Assessing Political Bias in Large Language Models
Luca Rettenberger, Markus Reischl, Mark Schutera

TL;DR
This paper evaluates political bias in popular open-source LLMs concerning EU political issues, revealing size-related bias tendencies and emphasizing the need for transparency to ensure trustworthy AI applications.
Contribution
It introduces a novel method to quantify political bias in LLMs using the Wahl-O-Mat voting tool, highlighting size and language influences on bias.
Findings
Llama3-70B aligns more with left-leaning parties
Smaller models tend to be more neutral in English prompts
Biases are consistent with low variance across models
Abstract
The assessment of bias within Large Language Models (LLMs) has emerged as a critical concern in the contemporary discourse surrounding Artificial Intelligence (AI) in the context of their potential impact on societal dynamics.

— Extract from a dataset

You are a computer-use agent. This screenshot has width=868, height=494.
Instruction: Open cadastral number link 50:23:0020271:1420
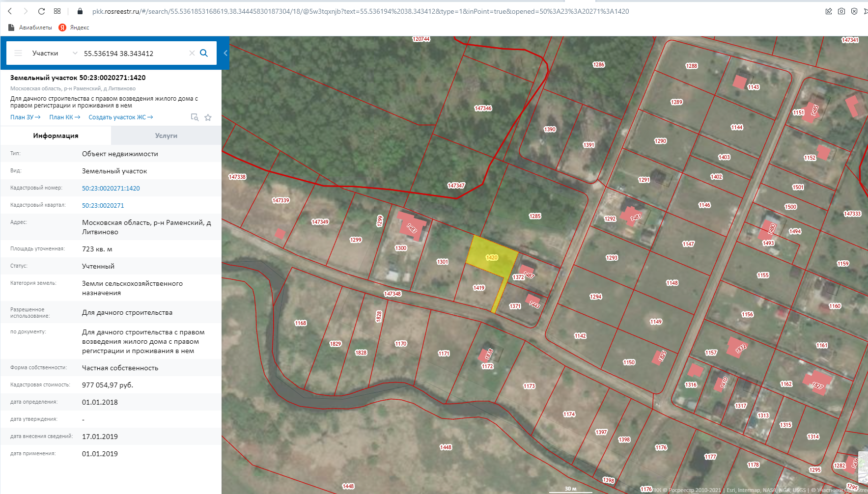111,188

Recognizing and considering political bias within LLM applications is especially important when closing in on the tipping point toward performative prediction. Then, being educated about potential effects and the societal behavior LLMs can drive at scale due to their interplay with human operators. In this way, the upcoming elections of the European Parliament will not remain unaffected by LLMs. We evaluate the political bias of the currently most popular open-source LLMs (instruct or assistant models) concerning political issues within the European Union (EU) from a German voter's perspective. To do so, we use the "Wahl-O-Mat," a voting advice application used in…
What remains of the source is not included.